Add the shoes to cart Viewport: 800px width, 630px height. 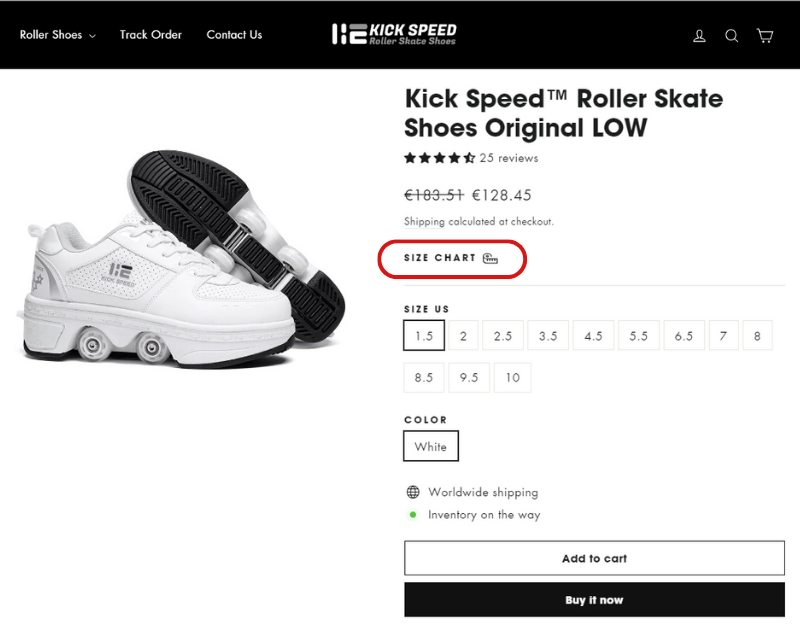[594, 558]
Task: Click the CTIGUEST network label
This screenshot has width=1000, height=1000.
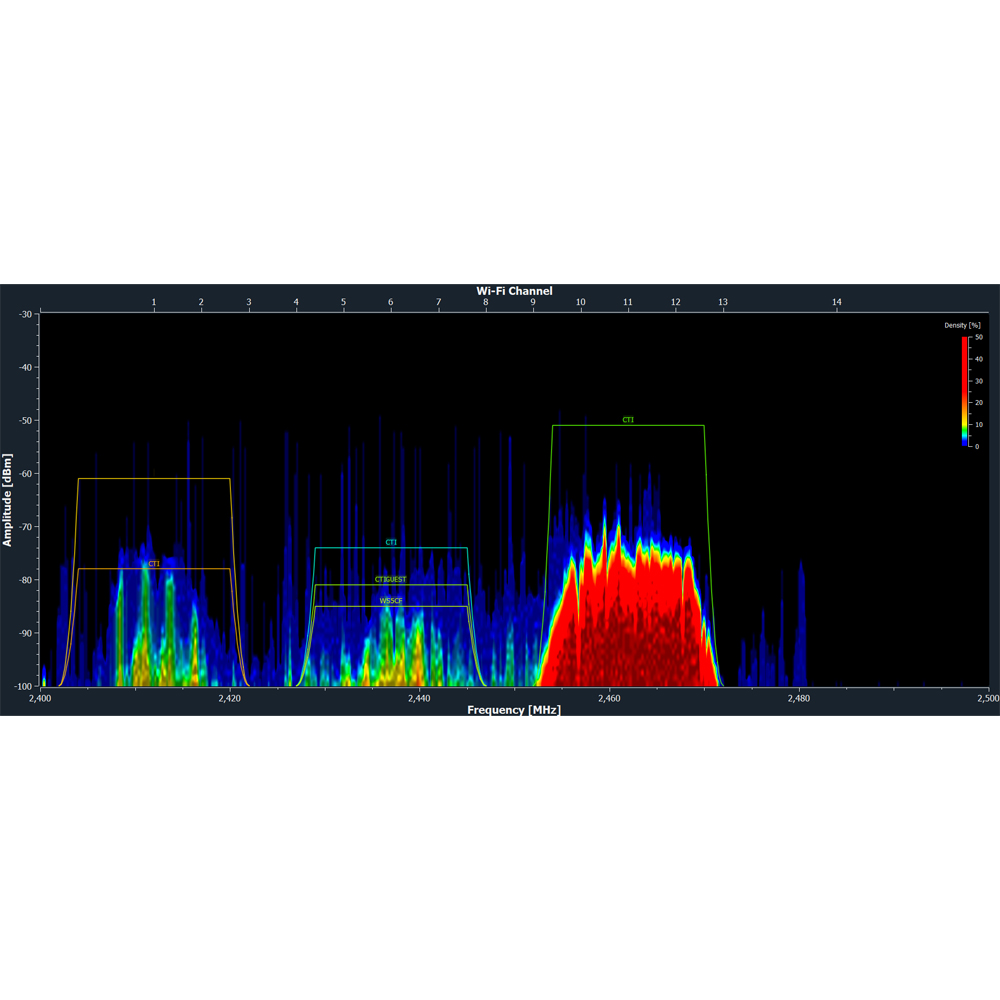Action: pyautogui.click(x=391, y=580)
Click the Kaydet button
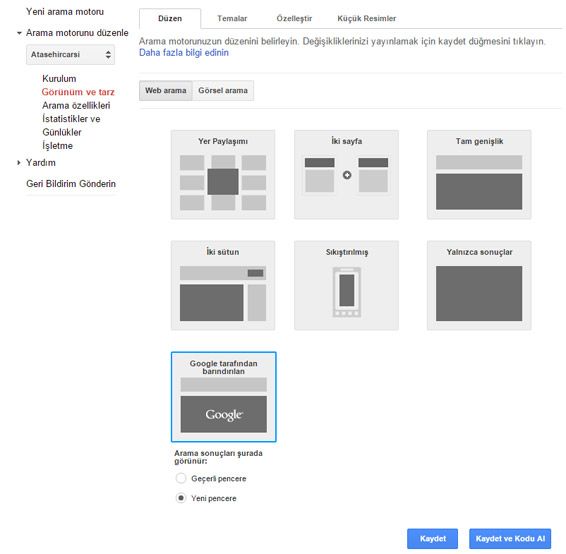566x554 pixels. tap(432, 539)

(What is being asked)
Convert the listing, starting with the line that contains "Task: Click the CTIGUEST network label" and going on through its end, into a two-column CSV with the header row instruction,response. Each row should hold one instruction and its answer, each in its own quoted field with line breaks turned into spaces, and the pictures left out.

(Correct output)
instruction,response
"Task: Click the CTIGUEST network label This screenshot has width=1000, height=1000.","Action: pyautogui.click(x=391, y=580)"
"Click the Kaydet button","566x554 pixels. tap(432, 539)"